Das Machtwort und seine Folgen
Habeck erklärte, noch im Frühjahr 2022 hätten die Chefs der drei
Betreiber der damals noch laufenden Atomkraftwerke gesagt, mit den
vorhandenen Brennelementen sei ein Weiterbetrieb über das Jahresende
hinaus und damit im Winter nur möglich, wenn diese im Sommer
heruntergefahren würden. Die Folge wären aber keine zusätzlichen
Strommengen gewesen. Die Folge wäre gewesen, im Sommer mehr Gas zur
Stromproduktion einzusetzen. Das wäre wegen ausbleibender russischer
Gaslieferungen aber riskant gewesen.
Habeck sagte mit Blick auf die Energiekrise, ein möglicher
Weiterbetrieb der Atomkraftwerke sei zu der Zeit nur eins von
mehreren Themen gewesen. "Die Hütte brannte ja lichterloh." Er
verwies zum Beispiel auf den Einkauf von Gas und den Bau von
Flüssigerdgas-Terminals an deutschen Küsten.
Im Sommer habe sich die Einschätzung zu Strommengen der
Atomkraftwerke verändert. So habe sich die Lage auf den
Energiemärkten verschlechtert. Zudem hätten die Betreiber der
Atomkraftwerke Aussagen zu potenziellen Strommengen schrittweise
korrigiert, so Habeck. Anders als im März von Betreiberseite noch
mitgeteilt worden war, stünden bei einem Streckbetrieb doch
zusätzliche Strommengen zur Verfügung. Habeck schlug dann vor, zwei
der drei Meiler bis Mitte April 2023 in Reserve zu halten und bei
Bedarf weiter für die Stromerzeugung zu nutzen.
Streit in Ampel
Die letzten drei Atomkraftwerke in Deutschland liefen letztlich ein
paar Monate länger als ursprünglich geplant - der Atomausstieg
verschob sich vom 31. Dezember 2022 auf den 15. April 2023. Davor
hatte es nach einem Streit innerhalb der damaligen Ampel-Koalition
ein Machtwort von Kanzler Olaf Scholz (SPD) im Herbst 2022 gegeben.

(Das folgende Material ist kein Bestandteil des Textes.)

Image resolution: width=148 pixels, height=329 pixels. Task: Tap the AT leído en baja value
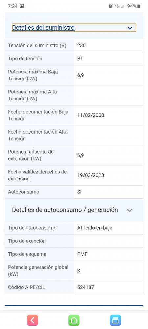click(x=95, y=228)
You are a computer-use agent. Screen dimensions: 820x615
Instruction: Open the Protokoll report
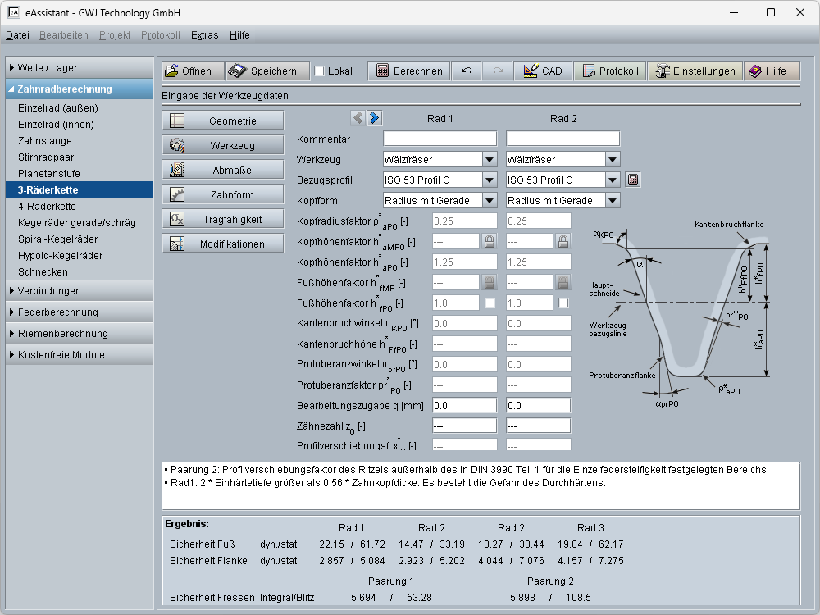pyautogui.click(x=609, y=71)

Über ein Treffen zwischen Scholz, Finanzminister Christian Lindner
(FDP) und ihm selbst einige Tage zuvor sagte Habeck, Lindner habe
damals gesagt, er müsste gezwungen werden, eine Entscheidung zu
akzeptieren, die nicht auf eine längerfristige Verlängerung der
Laufzeit der verbliebenen deutschen Atomkraftwerke hinauslaufe.
Der Streit im Herbst 2022 drehte sich darum: Die Grünen wollten die
beiden süddeutschen Atomkraftwerke Isar 2 und Neckarwestheim 2 bis
zum 15. April in Reserve halten und bei Bedarf weiter für die
Stromerzeugung nutzen. Das dritte noch verbleibende AKW Emsland
hingegen sollte zum 1. Januar 2023 endgültig abgeschaltet werden.
Die FDP verlangte angesichts der stark gestiegenen Energiepreise
dagegen einen Weiterbetrieb aller drei Kraftwerke bis ins Jahr 2024
und gegebenenfalls die Reaktivierung bereits stillgelegter AKW.
Union und FDP sehen Täuschungsmanöver
Heck warf Habeck vor Beginn der Sitzung vor, es habe nie eine
ergebnisoffene Prüfung gegeben. "Im Gegenteil: Es war ein
großangelegtes Täuschungsmanöver." Es habe im Wirtschafts- sowie
Umweltministerium immer wieder Hinweise und fachliche Einschätzungen
von Referenten und Referatsleitern zu der Frage gegeben, ob
Kernkraftwerke länger am Netz bleiben sollen. Positive Bewertungen
seien, als sie die politische Ebene erreicht hätten, so abgeändert
worden, dass sie der politischen Richtung, der Ideologie von Habeck
entsprochen hätten.
Der FDP-Politiker Frank Schäffler sagte, es sei deutlich geworden,
dass die Grünen das Land "hinter die Fichte" geführt hätten. Sie
hätten immer wieder Sand ins Getriebe gestreut, sagte er mit Blick
auf Prüfungen zum Weiterbetrieb der Atomkraftwerke.
40 Zeugen im Ausschuss
In den vergangenen Wochen und Monaten wurden bereits zahlreiche
Zeugen im Ausschuss befragt. Nach Angaben Hecks werden es mit Scholz
und Habeck seit dem Beginn der Befragungen im Oktober 2024 am Ende
40 Zeugen gewesen sein. Dass dies trotz verkürzter Legislaturperiode
möglich gewesen sei, sei eine "beachtliche Leistung", sagte Heck.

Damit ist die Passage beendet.